A mi-parcours où en est le rapport d'Anicet le Pors ?

Le rapport d'étape terminé le 30 juin a retenu 34 propositions classées en trois grands thèmes : connaissance du secteur à replacer dans un contexte dynamique ; question de l'emploi - simplification administrative - formation ; traitement équitable des saisonniers dans tous ses aspects : droit au travail, accès aux logements sociaux, protection sociale, droit au chômage...

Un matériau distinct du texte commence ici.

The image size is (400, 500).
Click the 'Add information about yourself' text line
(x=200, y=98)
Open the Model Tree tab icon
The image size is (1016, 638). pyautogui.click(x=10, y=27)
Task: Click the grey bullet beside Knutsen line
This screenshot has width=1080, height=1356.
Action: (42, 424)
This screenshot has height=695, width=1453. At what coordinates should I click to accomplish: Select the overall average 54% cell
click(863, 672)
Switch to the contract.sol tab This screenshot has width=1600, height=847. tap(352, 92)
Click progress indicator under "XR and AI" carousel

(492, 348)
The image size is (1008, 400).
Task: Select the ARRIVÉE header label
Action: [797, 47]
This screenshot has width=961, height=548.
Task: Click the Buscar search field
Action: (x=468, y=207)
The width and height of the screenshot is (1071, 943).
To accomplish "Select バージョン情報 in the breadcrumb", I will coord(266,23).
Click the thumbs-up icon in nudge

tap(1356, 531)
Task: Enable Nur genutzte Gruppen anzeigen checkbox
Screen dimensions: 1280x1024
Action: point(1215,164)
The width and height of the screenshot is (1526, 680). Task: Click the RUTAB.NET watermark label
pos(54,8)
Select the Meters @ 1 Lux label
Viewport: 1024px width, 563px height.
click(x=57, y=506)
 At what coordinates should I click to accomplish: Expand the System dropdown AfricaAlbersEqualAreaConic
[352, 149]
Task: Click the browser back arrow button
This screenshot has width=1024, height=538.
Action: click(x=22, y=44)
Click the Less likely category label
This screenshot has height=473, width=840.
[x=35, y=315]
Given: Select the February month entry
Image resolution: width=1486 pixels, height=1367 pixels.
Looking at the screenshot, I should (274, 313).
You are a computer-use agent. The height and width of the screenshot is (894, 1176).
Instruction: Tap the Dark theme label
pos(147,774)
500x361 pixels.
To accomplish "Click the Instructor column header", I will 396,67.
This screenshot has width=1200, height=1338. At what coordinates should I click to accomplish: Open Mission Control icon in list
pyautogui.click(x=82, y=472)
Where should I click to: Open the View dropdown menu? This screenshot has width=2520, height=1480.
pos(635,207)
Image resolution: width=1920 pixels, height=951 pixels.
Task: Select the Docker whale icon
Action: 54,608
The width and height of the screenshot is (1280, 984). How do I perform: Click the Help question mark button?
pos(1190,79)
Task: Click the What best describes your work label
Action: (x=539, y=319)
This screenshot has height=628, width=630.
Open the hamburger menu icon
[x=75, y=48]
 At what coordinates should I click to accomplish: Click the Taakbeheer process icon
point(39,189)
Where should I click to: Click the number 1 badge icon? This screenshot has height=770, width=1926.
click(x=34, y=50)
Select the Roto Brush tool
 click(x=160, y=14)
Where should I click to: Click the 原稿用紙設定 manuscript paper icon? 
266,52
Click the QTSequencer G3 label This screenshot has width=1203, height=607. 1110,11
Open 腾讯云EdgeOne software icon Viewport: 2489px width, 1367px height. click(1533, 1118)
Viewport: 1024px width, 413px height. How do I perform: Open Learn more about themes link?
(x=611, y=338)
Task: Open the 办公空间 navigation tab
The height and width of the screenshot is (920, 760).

En conclusion, Anicet le Pors ouvre le débat : «devons-nous aboutir à un statut et prévoir des dispositions réglementaires et administratives ? Voulez-vous fonctionnariser la profession du tourisme ? Ajoutant, lucide, quel que soit le destin de ce rapport il aura une utilité : celui de contredire les idées reçues. Il sera plus tard une source de progrès en permettant de disposer d'une base de travail pour engager une véritable politique du tourisme."